DNA transfer across membranes is a fundamental life process. The structure of part of a protein channel that performs this task offers insight into the mechanism of DNA passage through bacterial cell envelopes.

Figure 1. Architecture and possible functions of a type IV secretion system

Bacteria transfer DNA and protein substrates to each other and to eukaryotic cells, such as those of plants and animals, using type IV secretion (T4S) systems. These systems span the periplasm region between the outer and inner membranes of bacterial cell envelopes. T4S systems contain a core complex that consists of two layers, the O-layer and the I-layer. The X-ray crystal structure of an O-layer (blue) reported by Waksman and colleagues is shown here with a cryoelectron-microscope image (green) of the same core complex.
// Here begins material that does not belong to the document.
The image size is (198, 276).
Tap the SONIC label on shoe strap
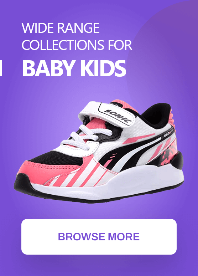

The remaining subunits of the system are depicted in schematic form. Waksman and colleagues propose two possible functions for the core complex. a, It might serve as a structural scaffold that houses the translocation channel through which substrates pass. Several channel subunits, including pilin proteins (magenta ovals), form a conduit encased within the core chamber, and ATPase subunits bind the substrates ready for translocation. b, The core complex might also act as a scaffold and assembly platform for the conjugative pilus — the hair-like appendage of the T4S system that is used to make contact with other bacteria (or eukaryotic cells) prior to substrate transfer. Pilin proteins in the inner membrane would be passed through the core chamber to the bacterial cell surface to build the pilus.